O artigo 1º daquele projeto rezava que "A República do Rio Grande é a associação política de todos os cidadãos rio-grandenses. E o artigo 6º definia quais eram esses "cidadãos": "Todos os homens livres nascidos no território da República; todos os brasileiros, que habitavam no território da República desde o memorável dia 20 de setembro de 1835, e têm prestado serviços à causa da revolução, ou da independência, com intenção de pertencer à nação rio-grandense; todos os brasileiros residentes no território da República na época em que se proclamou a independência, que aderiram a esta, expressa ou tacitamente, pela continuação de sua residência, bem como todos os outros brasileiros, que atualmente estão empregados no serviço civil e militar da República; os filhos de pai ou mãe, natural do país, nascidos fora do Estado, desde o momento em que vierem estabelecer nele seu domicílio; os estrangeiros, pais de cidadãos naturais da República e os casados com filha do país, que professando alguma ciência, arte ou indústria, ou possuindo algum capital em giro, ou bens de raiz, se achem residindo no Estado ao tempo de jurar-se esta Constituição; os estrangeiros naturalizados, qualquer que seja sua religião. A lei determinará as qualidades precisas para se obter carta de naturalização".
Somente os "cidadãos" podiam votar.
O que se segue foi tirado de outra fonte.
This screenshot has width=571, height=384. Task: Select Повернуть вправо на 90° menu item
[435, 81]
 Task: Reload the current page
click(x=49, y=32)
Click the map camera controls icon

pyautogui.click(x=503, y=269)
Estudando a "constituição farroupilha" vemos que as mulheres; os menores de 21 anos, "em cujo número se não compreendiam os casados e oficiais militares, que fossem maiores de 18 anos, os bacharéis formados e os clérigos de ordens sacras; os filhos de família que vivessem na companhia dos pais, menos se servissem em ofícios públicos; os criados de servir, em cuja classe não entravam os guarda-livros e primeiros caixeiros das casas de comércio e os administradores das fazendas rurais e fábricas; os religiosos e quaisquer que vivessem em comunidade clausular; os soldados, anspensadas, e cabos de exército de linha; os analfabetos; os que não tivessem renda anual de cem mil réis com bens de raiz, comércio e empregos, não podiam votar para o Senado vitalício e correspondente a metade dos membros da Câmara dos Deputados".
Os "cidadãos" que não tivessem uma renda anual de duzentos mil réis por bens de raiz, indústria, comércio ou emprego; os libertos e os criminosos pronunciados em qualquer processo criminal, também não podiam votar para Deputado. Para este cargo era necessário, além de preencher os requisitos anteriores, precisava ser rio-grandense nato, maior de 25 anos, com rendas superiores a trezentos mil réis por ano e católico apostólico romano.
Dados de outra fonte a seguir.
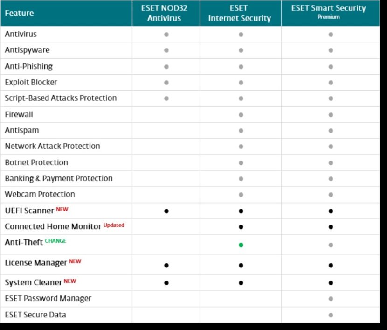Click the red NEW badge beside UEFI Scanner
This screenshot has width=387, height=330.
(61, 209)
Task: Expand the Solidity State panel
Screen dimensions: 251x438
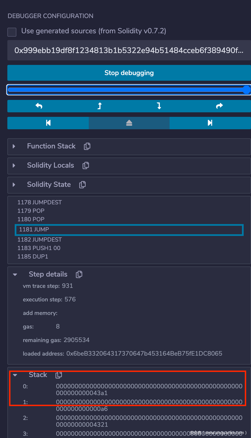Action: (x=14, y=185)
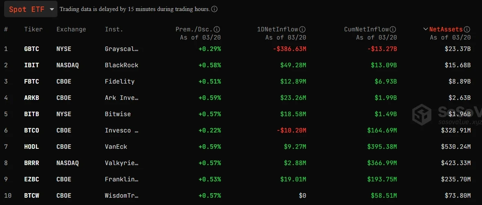The image size is (482, 205).
Task: Click info icon next to NetAssets header
Action: click(x=467, y=29)
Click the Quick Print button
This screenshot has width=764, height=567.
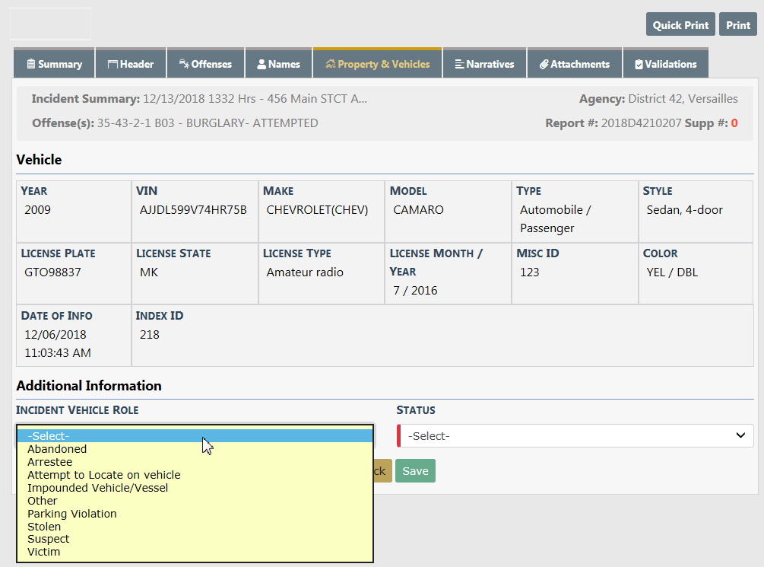(x=680, y=25)
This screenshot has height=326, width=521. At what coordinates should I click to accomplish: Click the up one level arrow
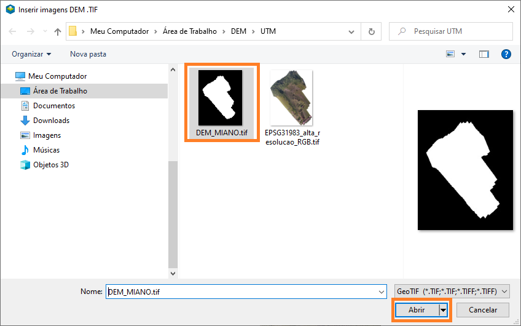coord(58,31)
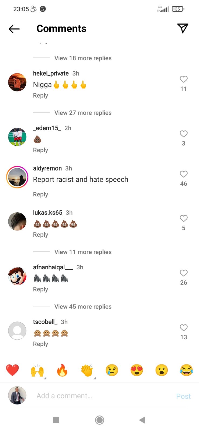Open the share paper-plane icon

point(183,28)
Como se vê, a grande maioria da população residente na República Rio-Grandense: mulheres, escravos, libertos, pobres e menores de 21 anos, entre outros não tinham direito à cidadania. Esse tipo de liberdade não nos interessa mais. Portanto, invocar o Hino Rio-Grandense como modelo da liberdade e da justiça que todos nós desejamos só podem fazê-lo energúmenos e mentecaptos descerebrados, desconhecedores da História e incapazes de interpretar a letra daquele hino à luz dos tempos atuais. Melhor seria recolher o Hino da República Rio-Grandense aos escaninhos de sua época e escolher um hino que fale de um Estado do Rio Grande do Sul real, com homens e mulheres de verdade. Afinal, como já dizia o "velho" Camões, "mudam-se os tempos, mudam-se as virtudes". Infelizmente, aquele orador deve receber vencimentos muito superiores ao que merece e os pequenos camponeses e sem terras, o pedaço de chão correspondente ao seu nível de consciência de classe.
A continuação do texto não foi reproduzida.